• **Data records**
# # # # # # #
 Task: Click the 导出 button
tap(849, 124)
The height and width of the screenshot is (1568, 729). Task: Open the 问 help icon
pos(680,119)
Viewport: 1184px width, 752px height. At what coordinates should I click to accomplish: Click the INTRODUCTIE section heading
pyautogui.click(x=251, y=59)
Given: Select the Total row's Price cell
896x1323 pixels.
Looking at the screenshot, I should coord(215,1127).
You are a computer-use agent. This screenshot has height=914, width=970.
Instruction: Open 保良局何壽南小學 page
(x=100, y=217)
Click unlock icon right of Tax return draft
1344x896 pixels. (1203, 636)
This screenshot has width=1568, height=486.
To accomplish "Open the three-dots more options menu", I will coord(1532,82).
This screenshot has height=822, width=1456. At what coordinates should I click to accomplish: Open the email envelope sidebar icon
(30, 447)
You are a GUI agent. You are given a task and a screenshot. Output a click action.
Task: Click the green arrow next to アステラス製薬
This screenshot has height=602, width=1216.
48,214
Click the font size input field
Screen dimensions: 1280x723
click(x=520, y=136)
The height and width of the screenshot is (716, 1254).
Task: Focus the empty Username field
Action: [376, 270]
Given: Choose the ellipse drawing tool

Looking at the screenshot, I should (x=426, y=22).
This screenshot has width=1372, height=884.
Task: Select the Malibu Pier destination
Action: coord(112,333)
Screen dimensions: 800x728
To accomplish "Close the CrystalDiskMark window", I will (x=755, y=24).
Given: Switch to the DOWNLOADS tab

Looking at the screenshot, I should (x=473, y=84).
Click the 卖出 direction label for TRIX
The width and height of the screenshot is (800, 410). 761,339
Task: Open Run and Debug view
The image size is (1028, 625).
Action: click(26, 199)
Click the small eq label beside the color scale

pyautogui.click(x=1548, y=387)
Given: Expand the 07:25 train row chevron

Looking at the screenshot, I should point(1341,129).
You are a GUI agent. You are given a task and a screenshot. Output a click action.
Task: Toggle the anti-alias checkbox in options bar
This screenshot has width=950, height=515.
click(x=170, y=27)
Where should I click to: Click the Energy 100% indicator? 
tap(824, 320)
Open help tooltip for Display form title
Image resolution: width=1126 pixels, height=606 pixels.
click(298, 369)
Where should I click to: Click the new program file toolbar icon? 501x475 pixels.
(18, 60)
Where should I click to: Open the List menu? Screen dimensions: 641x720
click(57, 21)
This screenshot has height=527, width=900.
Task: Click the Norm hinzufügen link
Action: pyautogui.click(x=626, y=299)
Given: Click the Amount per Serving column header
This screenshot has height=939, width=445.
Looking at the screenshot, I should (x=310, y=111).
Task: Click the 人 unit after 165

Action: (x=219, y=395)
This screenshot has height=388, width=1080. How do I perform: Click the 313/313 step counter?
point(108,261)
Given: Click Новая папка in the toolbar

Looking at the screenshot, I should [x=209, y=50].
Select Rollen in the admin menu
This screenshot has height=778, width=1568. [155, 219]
# # # # # # #
• **Task description**
Reproduce the material above. Do not change a word.

• **Answer space**
 Task: Click the 导出 button
tap(849, 124)
The height and width of the screenshot is (1568, 729). Task: Open the 问 help icon
pos(680,119)
Viewport: 1184px width, 752px height. At what coordinates should I click to accomplish: Click the INTRODUCTIE section heading
pyautogui.click(x=251, y=59)
Given: Select the Total row's Price cell
896x1323 pixels.
Looking at the screenshot, I should coord(215,1127).
You are a computer-use agent. This screenshot has height=914, width=970.
Instruction: Open 保良局何壽南小學 page
(x=100, y=217)
Click unlock icon right of Tax return draft
1344x896 pixels. (1203, 636)
This screenshot has width=1568, height=486.
To accomplish "Open the three-dots more options menu", I will coord(1532,82).
This screenshot has height=822, width=1456. At what coordinates should I click to accomplish: Open the email envelope sidebar icon
(30, 447)
You are a GUI agent. You are given a task and a screenshot. Output a click action.
Task: Click the green arrow next to アステラス製薬
This screenshot has height=602, width=1216.
48,214
Click the font size input field
Screen dimensions: 1280x723
click(x=520, y=136)
The height and width of the screenshot is (716, 1254).
Task: Focus the empty Username field
Action: [376, 270]
Given: Choose the ellipse drawing tool

Looking at the screenshot, I should (x=426, y=22).
This screenshot has width=1372, height=884.
Task: Select the Malibu Pier destination
Action: coord(112,333)
Screen dimensions: 800x728
To accomplish "Close the CrystalDiskMark window", I will (x=755, y=24).
Given: Switch to the DOWNLOADS tab

Looking at the screenshot, I should (x=473, y=84).
Click the 卖出 direction label for TRIX
The width and height of the screenshot is (800, 410). 761,339
Task: Open Run and Debug view
The image size is (1028, 625).
Action: click(26, 199)
Click the small eq label beside the color scale

pyautogui.click(x=1548, y=387)
Given: Expand the 07:25 train row chevron

Looking at the screenshot, I should point(1341,129).
You are a GUI agent. You are given a task and a screenshot. Output a click action.
Task: Toggle the anti-alias checkbox in options bar
This screenshot has width=950, height=515.
click(x=170, y=27)
Where should I click to: Click the Energy 100% indicator? 
tap(824, 320)
Open help tooltip for Display form title
Image resolution: width=1126 pixels, height=606 pixels.
click(298, 369)
Where should I click to: Click the new program file toolbar icon? 501x475 pixels.
(18, 60)
Where should I click to: Open the List menu? Screen dimensions: 641x720
click(57, 21)
This screenshot has height=527, width=900.
Task: Click the Norm hinzufügen link
Action: pyautogui.click(x=626, y=299)
Given: Click the Amount per Serving column header
This screenshot has height=939, width=445.
Looking at the screenshot, I should (x=310, y=111).
Task: Click the 人 unit after 165

Action: (x=219, y=395)
This screenshot has height=388, width=1080. How do I perform: Click the 313/313 step counter?
point(108,261)
Given: Click Новая папка in the toolbar

Looking at the screenshot, I should [x=209, y=50].
Select Rollen in the admin menu
This screenshot has height=778, width=1568. [155, 219]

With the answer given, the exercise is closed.